Bei bestem Leichtathletikwetter startete Jantschke in Bad Endorf mit guten 5,03 Metern im Weitsprung, zuvor hatte er beim Kitzinger Sprungfest eine neue Bestmarke mit 5,34 m aufgestellt. In Bad Endorf lief er laut einer Pressemitteilung im folgenden 100-Meter-Lauf ebenfalls eine neue persönliche Bestzeit (12,55 Sekunden). Im Kugelstoßen blieb Jantschke mit 10,06 m etwas unter seinen Möglichkeiten, dafür übersprang er im Hochsprung - der letzten Disziplin des ersten Wettkampftages - die 1,50 m.

Starke Leistung bringt Platz zwei

Der zweite Tag begann für Janschke nicht optimal. Der Hürdenlauf über 80 m musste wiederholt werden. Die Bahn trocknete ab und Jantschke war mit seinen 12,73 Sekunden sehr zufrieden. In seinem ersten Diskuswettkampf überhaupt warf er dann die Ein-Kilogramm-Scheibe 22,77 m weit.

Als dritte Disziplin des zweiten Tages stand der technisch anspruchsvolle Stabhochsprung an. Jantschke hatte erst wenige Wochen zuvor bei Trainerlegende Freddy Schlund in Höchberg mit dem Stabtraining begonnen. Sofort meisterte er laut der Mitteilung die niedrigen Höhen ab 2,20 m und steigerte sich dann bis auf 2,60 m.
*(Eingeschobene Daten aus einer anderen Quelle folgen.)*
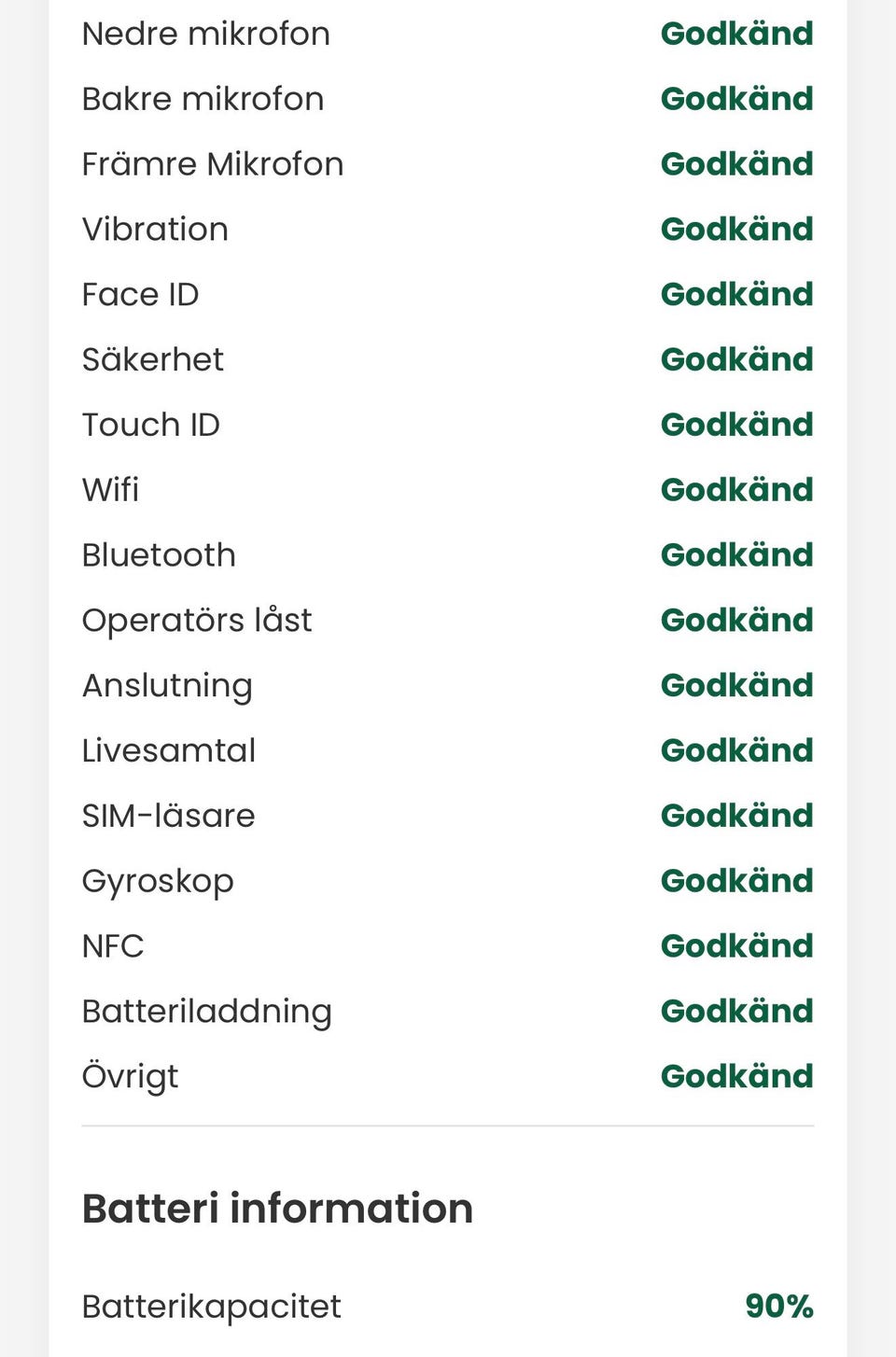Select the Bakre mikrofon row label
The width and height of the screenshot is (896, 1357).
(203, 99)
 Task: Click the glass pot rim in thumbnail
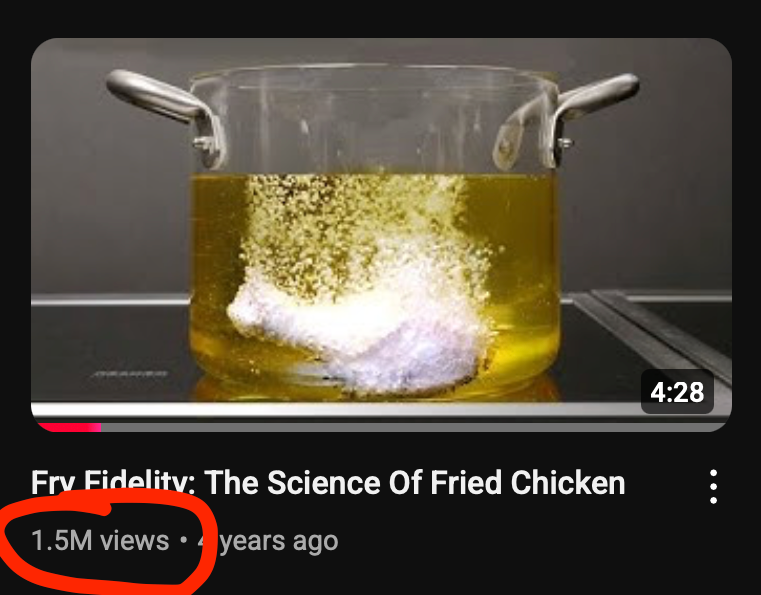pos(373,75)
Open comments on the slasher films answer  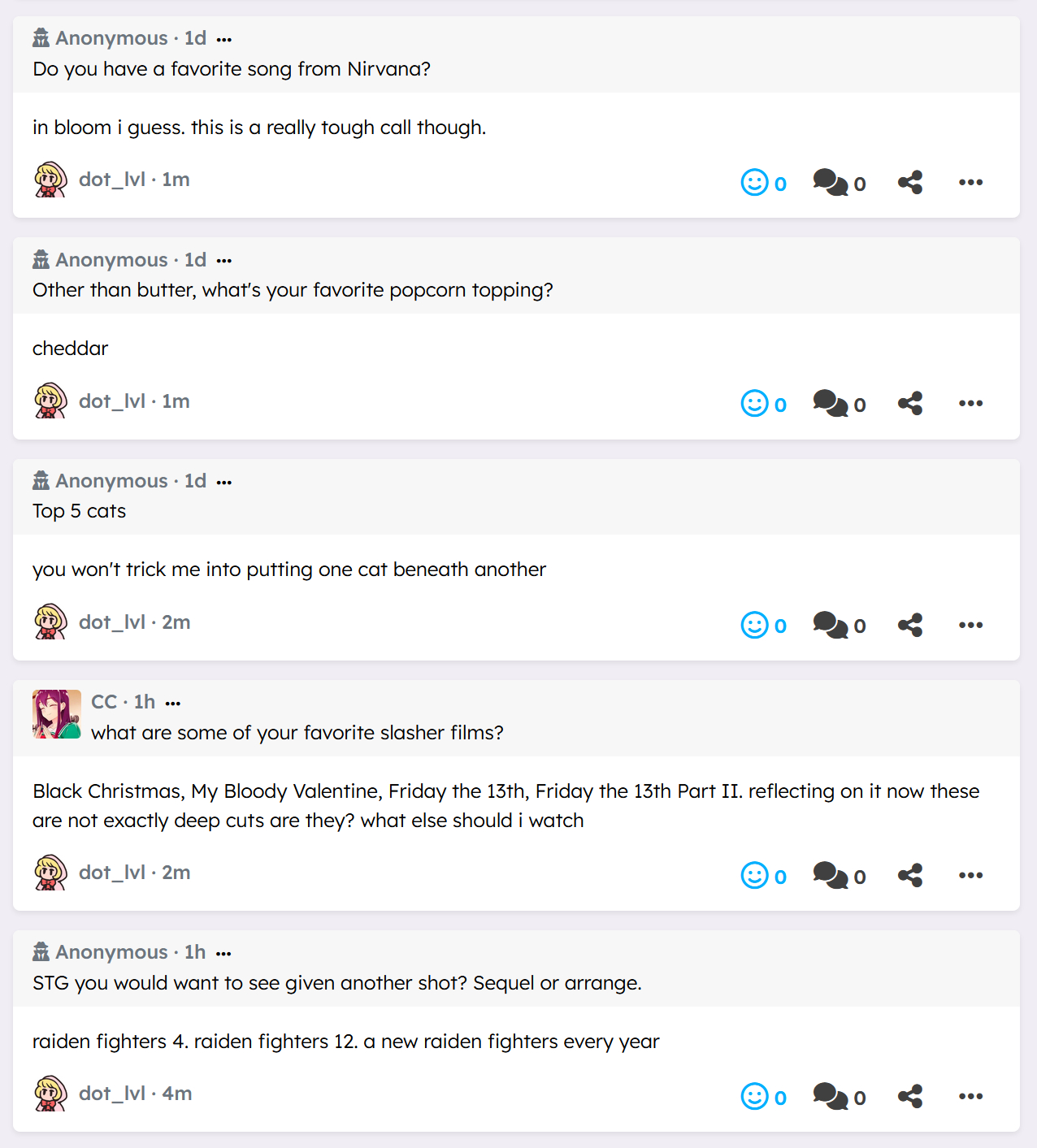[x=831, y=875]
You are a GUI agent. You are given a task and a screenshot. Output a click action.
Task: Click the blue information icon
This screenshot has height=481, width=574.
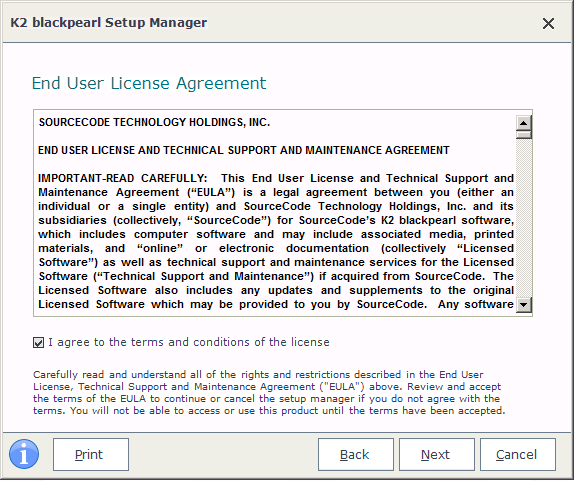pyautogui.click(x=24, y=454)
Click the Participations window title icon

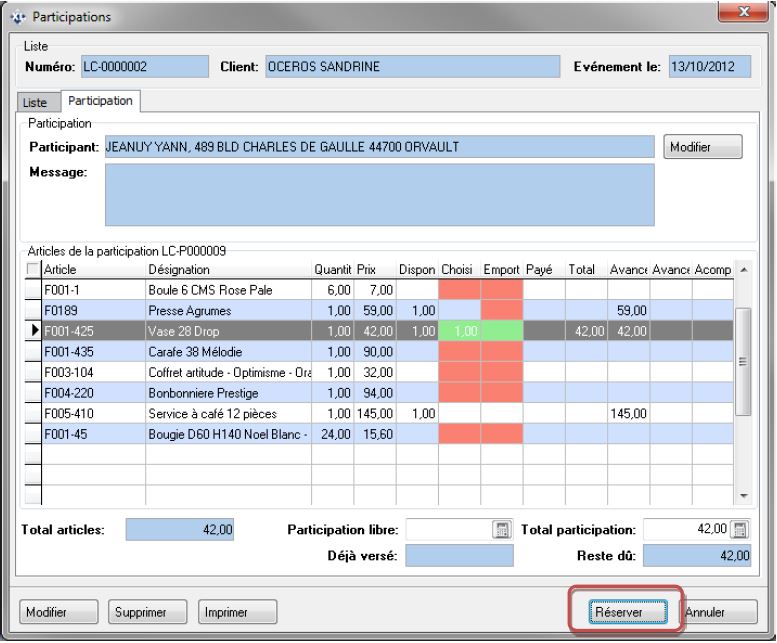tap(20, 16)

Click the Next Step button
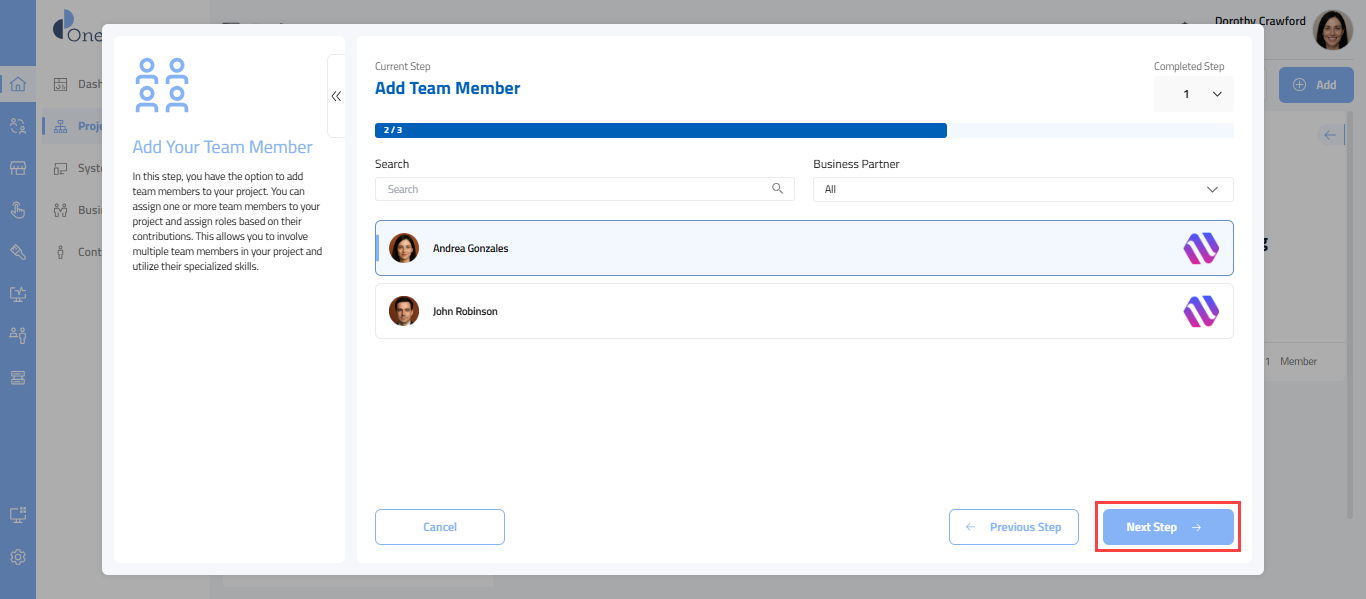[x=1167, y=527]
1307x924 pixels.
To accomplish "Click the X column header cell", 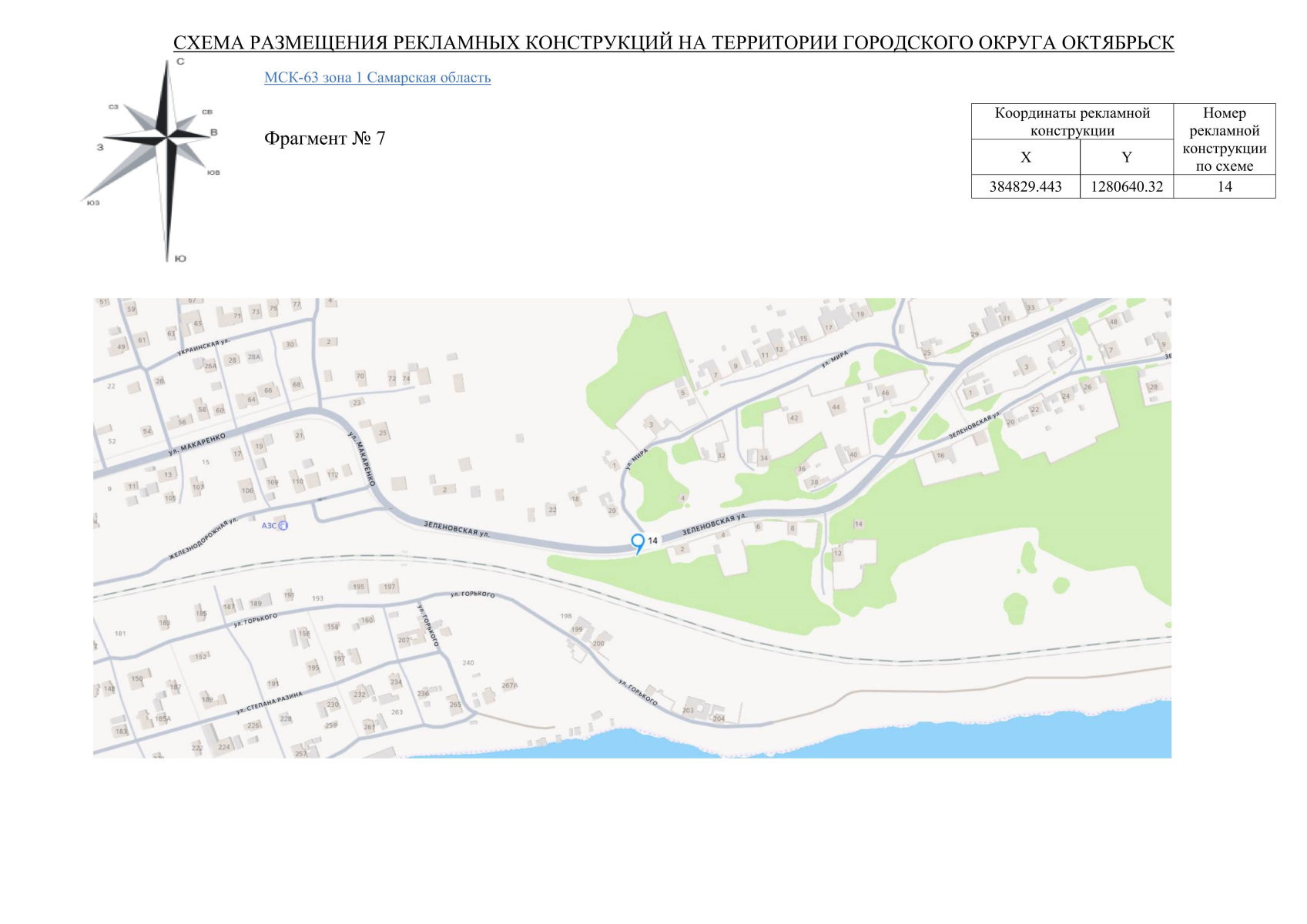I will (1025, 157).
Im Speerwurf brauchte er alle drei im Mehrkampf möglichen Versuche, um beim letzten noch eine gültige Weite von 25,95 m zu erzielen. Der abschließende 1000-Meter-Lauf wurde zu einem Rennen zwischen den etwas wurfschwächeren Läufern. Jantschke steigerte sich auf eine neue Bestzeit von 3:12,08 Minuten. In der Neunkampfwertung kam er mit 4340 Punkten auf Platz zwei hinter Brian Kersten (TSV Bad Endorf), dem bayerischen Hallenmeister im Vierkampf.